- _DO WYKONANIA_
1. Przepisz dosłownie z tekstu o zwierzętach nad jeziorem urywek od „Swahili - 2012-08-28 18:43:10” aż po „właśnie przez nie.”.
2. Kontynuuj tekst o zwierzętach nad jeziorem, zaczynając zaraz po jego ostatnim zdaniu.

- _DOSTARCZONY FRAGMENT_
* * *

Ace - 2012-08-13 15:52:32

*Podchodzi do jeziora, zaczyna pić wodę. Nagle zauważa zająca.*

Wiliam - 2012-08-13 16:36:09

*Przyszedł tutaj. Podszedł do rzeki. Napił się wody i westchnął.Jeszcze odpłaci się temu człowiekowi, co go zabrał! Tylko znowu by nie chciał trafić do klatki...Nawet, jeśli działa z Ami to i tak go złapie. Wskoczył do rzeki i zaczął się chlapać.  Tak się pobawił, że prawie zapomniał o problemach z tym człowiekiem. Podniósł głowę, bo usłyszał, a raczej wyczuł kogoś. A, to jest tylko Ace, Golden Retriever. Podszedł do niego.*
- Witaj, Ace. *jego głos wydawał się przerywać szum wody w jeziorze, lecz tak naprawdę było słychać i jego, i fale w jeziorze.* - Co tam u ciebie?

Ace - 2012-08-13 16:42:23

-A nic, zastanawiałem się co tam u... A nieważne. Właśnie miałem iść na spacer.
*Nie chciał wymówić imienia kotki ze stada nieprzyjaznego Stadu Jasnego Światła.*

Ami - 2012-08-15 14:35:21

*Przybiegła tutaj szybko.*
-Wi..Wiliam...złapano Taishę, tą z Czerwonej Iskry... i to jeszcze ten porywacz ją złapał...*szybko wymawiała ze szczegółami.*

Wiliam - 2012-08-15 17:11:58

*Wiliam ze spokojem odpowiedział:*
- Wiem, mam nawet pomysł, co robić, ale muszę to zrobić sam. *szybko pobiegł do miasta. Gdy tam dotarł, stanął przed porywaczem. Złapał go, i zabrał do Schroniska.*
z.t.

Ace - 2012-08-16 16:27:19

*Pobiegł za Williamem i porywaczem. Dotarł do schroniska.*
Z.t.

Ami - 2012-08-18 17:47:21

*Wrócili ze schroniska. Wiliam położył szczenię na trawie, a ono podniosło łapki i zaszczekało przyjaźnie, a Ami położyła Kotkę. Wstała, podeszła do szczeniaka i przytuliła go mrucząc.*
//Nie chce mi się pisać[znowu], jak nadali im imiona, ale kotka nazywa się:Shine a szczeniak:Hadi.//

Swahili - 2012-08-28 07:50:32

*Przybiega dysząc.*
-Ace! Wiliam! Stado Czerwonej Iskry szykuje wojnę! Musicie się przygotować!

Serpeen - 2012-08-28 09:02:50

*przybyła tu niezauważona, skradając się. Ukryła się w szarym kącie. Podsłuchała Swach to zdanie jej wystarczyło. Pobiegła do Taishy*

z.t

Swahili - 2012-08-28 18:43:10

*Przypomniała sobie jeszcze o Stadzie Białego Kwiatu Lotosu. Przecież mogli również to stado zaatakować!*
-Ami, ty też lepiej uważaj, nie wiadomo, co zrobią. Nie wrócę tam. Właśnie rozpadło się stado Błękitnej Łzy i to właśnie przez nie.

* * *

- _DOSTARCZONE DANE_
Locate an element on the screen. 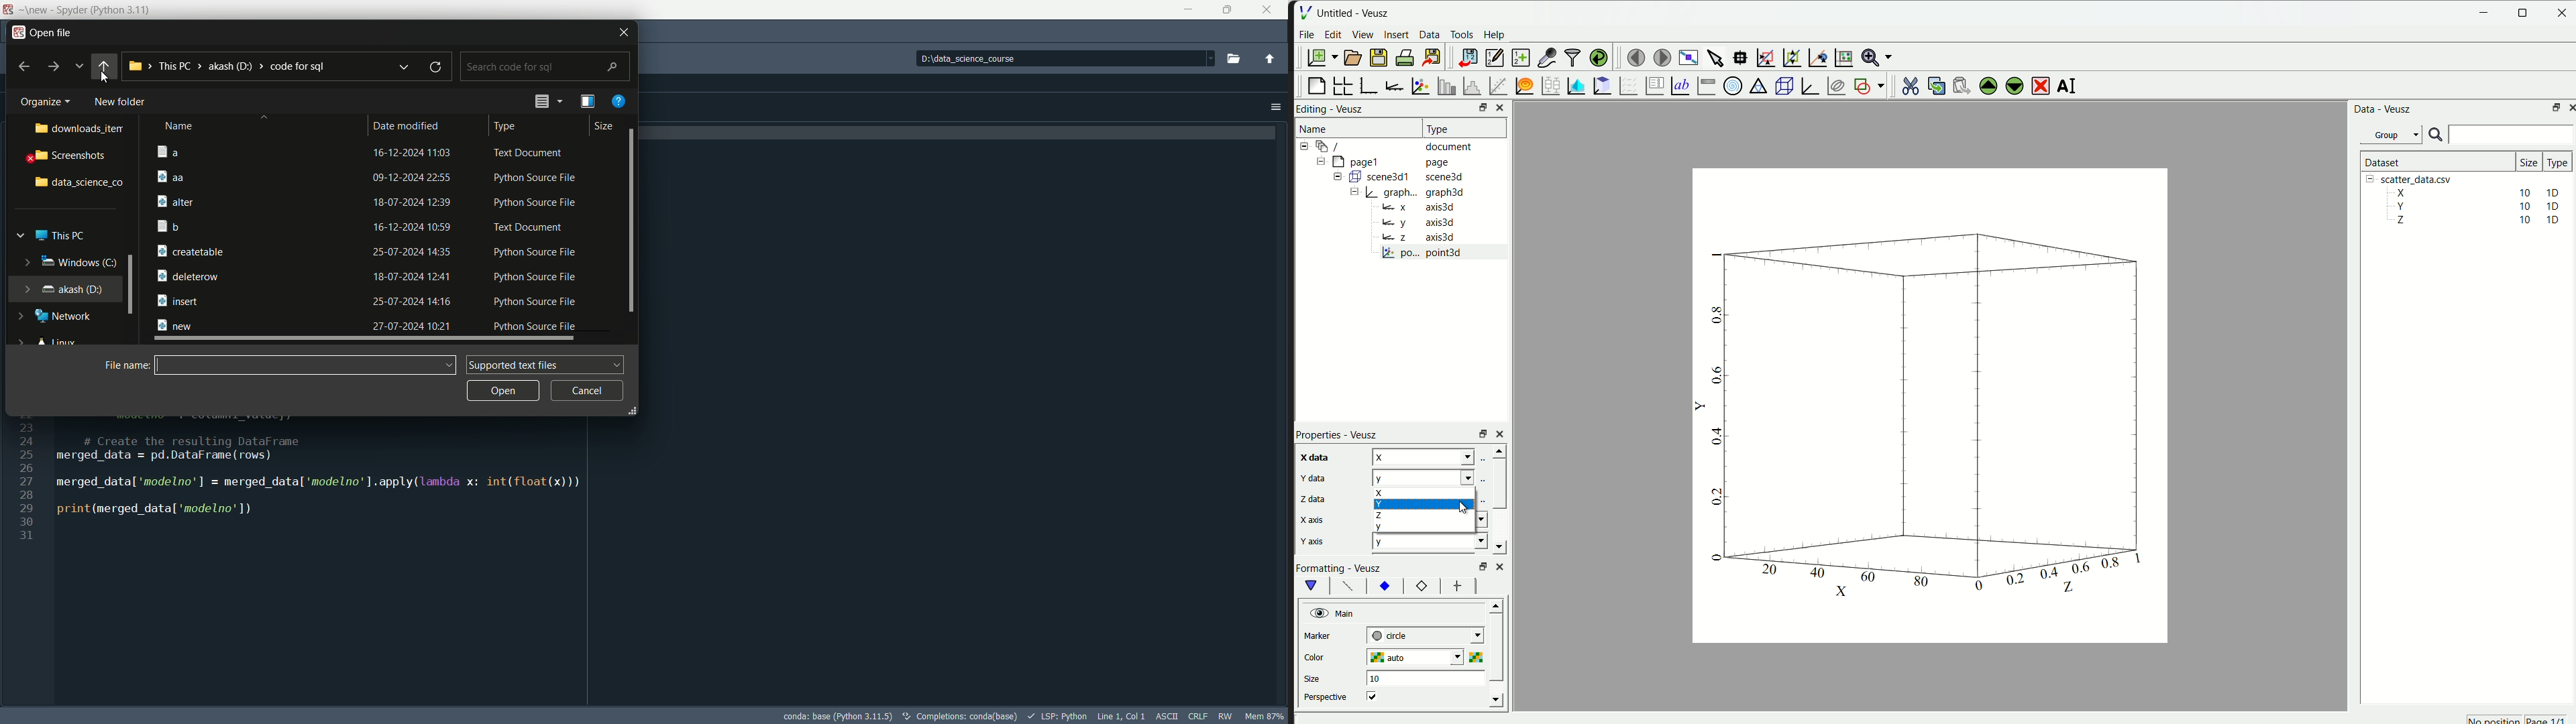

* * *

- _ODPOWIEDZI_
1.
Swahili - 2012-08-28 18:43:10

*Przypomniała sobie jeszcze o Stadzie Białego Kwiatu Lotosu. Przecież mogli również to stado zaatakować!*
-Ami, ty też lepiej uważaj, nie wiadomo, co zrobią. Nie wrócę tam. Właśnie rozpadło się stado Błękitnej Łzy i to właśnie przez nie.

2.
Ami - 2012-08-28 19:13:34

//+ Swah, nie martw się, stado BŁ nie rozpadło się, tylko jest pod niewolą, jak kiedyś Polska xD Zależało mi tylko na bitwie, bo ani jednego wątku w Arenach nie było. I Błękitna Łza się odbuduje, tylko najpierw potrzeba bochatera *patrzy się tak :cojapacze: na Swah* I to chyba ty. //
-O rety! Pomożesz nam, Swah? Damy radę! Poprosimy jeszcze psy ze stada Ciemnego Liścia! I Swah *popatrzyła na nią.* Chcesz być w Białym Kwiacie Lotosu Jako Strażnik/Wojownik?

Swahili - 2012-08-28 19:15:45

*Pomyślała chwilę.*
-A czy aby nie jestem za... młoda?

Ami - 2012-08-28 19:44:14

-Nie, masz wiek dobry. To chcesz być Strażnikiem czy Wojownikiem? Jesteśmy dobrzy, i kolegujemy się z Psami.

Swahili - 2012-08-28 19:58:35

-Wolę być strażnikiem, jakoś nie pociąga mnie wojowanie.
*Uśmiechnęła się. Wolała być z kimś, kto jest do niej podobny.*

Ami - 2012-08-28 20:25:51

//To dodaj w zapisach, że jesteś teraz w BKL lub przenieś post.//
*Spojrzała na Wiliama.*
Wiliam - Może i byłaś z CI, ale wierzę ci. Wojownicy! Trenujcie stada[BKL, bo Ami szybko zawołała je i JŚ], i weźcie jednego strażnika, by przyprowadził tu stado CL. Chcemy zawrzeć sojusz w wojnie. Ja przemyślę parę rzeczy.*Stanął na skale i zamknął oczy. Jego futro lekko szarpało powietrze.*

Tume - 2013-01-26 19:18:20

Przyszedł tu po pwenym czasie. Pomyślał o Wiliamie. Dawno go nie widział, lecz wiedział, że pies jest dobrym Alfą i wojownikiem. Przypomniał mu się nastoletni trening z nim. Przez jeszcze większą wojnę z OK i głównie z CI rzadko się spotykali. Sytuacja już trochę się uspokoiła, ale dobre psy i koty męczyła myśl, że powstanie jeszcze większa wojna.

Wiliam - 2013-01-26 19:34:55

Przechodził tu, gdy usłyszał innego psa. Zaczął się skradać i warknął, lecz gdy zobaczył Tume uniósł się.
- Tume? - zapytał. - Tume, czy to ty? Ale się cieszę! Witaj przyjacielu! - Powiedział, po czym go przytulił.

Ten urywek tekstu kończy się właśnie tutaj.